_Exercise description_
For the material that follows, return exactly the lines from the one with "Expand the Caching" through the one with "Task: Expand the Review dropdown", both ends included.

_Supplied records_

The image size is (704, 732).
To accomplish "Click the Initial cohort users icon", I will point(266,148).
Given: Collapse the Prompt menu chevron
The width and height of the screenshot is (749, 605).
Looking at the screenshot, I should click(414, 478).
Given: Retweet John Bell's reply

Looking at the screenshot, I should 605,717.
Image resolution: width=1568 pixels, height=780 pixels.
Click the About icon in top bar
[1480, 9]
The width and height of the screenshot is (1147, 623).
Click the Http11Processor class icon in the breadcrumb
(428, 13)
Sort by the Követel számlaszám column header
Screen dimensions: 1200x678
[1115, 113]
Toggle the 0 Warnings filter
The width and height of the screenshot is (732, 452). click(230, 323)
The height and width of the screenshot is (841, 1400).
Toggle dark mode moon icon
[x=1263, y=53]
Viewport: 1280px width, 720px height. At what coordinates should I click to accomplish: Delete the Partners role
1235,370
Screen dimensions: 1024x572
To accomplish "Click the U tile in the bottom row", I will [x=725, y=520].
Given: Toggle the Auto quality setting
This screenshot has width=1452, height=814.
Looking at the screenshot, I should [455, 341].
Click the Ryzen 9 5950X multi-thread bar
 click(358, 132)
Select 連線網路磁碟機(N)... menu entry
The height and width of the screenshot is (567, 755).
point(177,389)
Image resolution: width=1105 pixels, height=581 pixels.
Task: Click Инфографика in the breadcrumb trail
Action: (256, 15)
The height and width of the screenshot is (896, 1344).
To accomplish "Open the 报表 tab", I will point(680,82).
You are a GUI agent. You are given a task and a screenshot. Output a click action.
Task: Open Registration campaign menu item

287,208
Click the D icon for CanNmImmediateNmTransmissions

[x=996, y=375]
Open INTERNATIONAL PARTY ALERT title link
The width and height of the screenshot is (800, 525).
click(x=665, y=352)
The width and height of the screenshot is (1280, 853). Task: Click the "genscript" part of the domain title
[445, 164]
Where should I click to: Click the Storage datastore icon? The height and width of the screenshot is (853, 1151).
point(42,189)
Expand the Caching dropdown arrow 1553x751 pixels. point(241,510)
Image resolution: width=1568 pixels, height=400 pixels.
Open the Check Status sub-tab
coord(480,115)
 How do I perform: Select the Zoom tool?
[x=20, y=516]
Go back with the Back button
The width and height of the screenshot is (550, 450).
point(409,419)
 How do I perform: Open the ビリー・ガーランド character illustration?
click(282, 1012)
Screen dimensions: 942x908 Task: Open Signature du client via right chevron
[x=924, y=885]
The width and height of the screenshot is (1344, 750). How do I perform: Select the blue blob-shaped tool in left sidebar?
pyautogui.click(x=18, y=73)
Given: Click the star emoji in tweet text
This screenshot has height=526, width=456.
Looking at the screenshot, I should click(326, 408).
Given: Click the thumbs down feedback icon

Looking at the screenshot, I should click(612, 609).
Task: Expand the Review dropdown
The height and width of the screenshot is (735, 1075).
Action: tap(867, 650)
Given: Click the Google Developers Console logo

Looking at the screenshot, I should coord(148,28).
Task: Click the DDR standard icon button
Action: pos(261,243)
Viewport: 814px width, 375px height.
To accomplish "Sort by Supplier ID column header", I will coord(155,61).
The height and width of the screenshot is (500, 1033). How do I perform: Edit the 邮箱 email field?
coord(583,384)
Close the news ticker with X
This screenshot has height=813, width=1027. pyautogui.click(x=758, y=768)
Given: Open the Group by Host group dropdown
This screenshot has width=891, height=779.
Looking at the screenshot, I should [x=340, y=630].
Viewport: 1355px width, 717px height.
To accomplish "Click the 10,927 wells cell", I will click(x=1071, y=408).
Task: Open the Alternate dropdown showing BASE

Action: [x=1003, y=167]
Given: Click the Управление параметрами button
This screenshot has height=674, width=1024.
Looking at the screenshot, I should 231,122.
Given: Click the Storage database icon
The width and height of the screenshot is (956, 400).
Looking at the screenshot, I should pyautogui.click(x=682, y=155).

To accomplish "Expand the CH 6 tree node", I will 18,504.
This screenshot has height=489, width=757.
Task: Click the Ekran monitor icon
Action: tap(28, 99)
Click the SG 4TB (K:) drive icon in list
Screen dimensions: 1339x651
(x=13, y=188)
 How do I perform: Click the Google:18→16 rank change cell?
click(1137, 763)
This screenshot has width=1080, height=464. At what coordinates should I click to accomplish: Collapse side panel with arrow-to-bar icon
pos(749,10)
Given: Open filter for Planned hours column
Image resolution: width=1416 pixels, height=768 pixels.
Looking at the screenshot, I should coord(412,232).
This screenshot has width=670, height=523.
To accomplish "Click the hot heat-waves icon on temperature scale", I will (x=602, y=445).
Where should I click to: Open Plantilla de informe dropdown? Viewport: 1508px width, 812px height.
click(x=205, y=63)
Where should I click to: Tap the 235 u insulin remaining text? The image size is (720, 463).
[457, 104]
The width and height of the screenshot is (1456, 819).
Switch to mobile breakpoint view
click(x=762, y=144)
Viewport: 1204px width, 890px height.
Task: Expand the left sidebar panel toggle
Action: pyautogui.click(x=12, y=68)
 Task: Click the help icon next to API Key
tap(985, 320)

_Answer to the exercise_
Expand the Caching dropdown arrow 1553x751 pixels. point(241,510)
Image resolution: width=1568 pixels, height=400 pixels.
Open the Check Status sub-tab
coord(480,115)
 How do I perform: Select the Zoom tool?
[x=20, y=516]
Go back with the Back button
The width and height of the screenshot is (550, 450).
point(409,419)
 How do I perform: Open the ビリー・ガーランド character illustration?
click(282, 1012)
Screen dimensions: 942x908 Task: Open Signature du client via right chevron
[x=924, y=885]
The width and height of the screenshot is (1344, 750). How do I perform: Select the blue blob-shaped tool in left sidebar?
pyautogui.click(x=18, y=73)
Given: Click the star emoji in tweet text
This screenshot has height=526, width=456.
Looking at the screenshot, I should click(326, 408).
Given: Click the thumbs down feedback icon

Looking at the screenshot, I should click(612, 609).
Task: Expand the Review dropdown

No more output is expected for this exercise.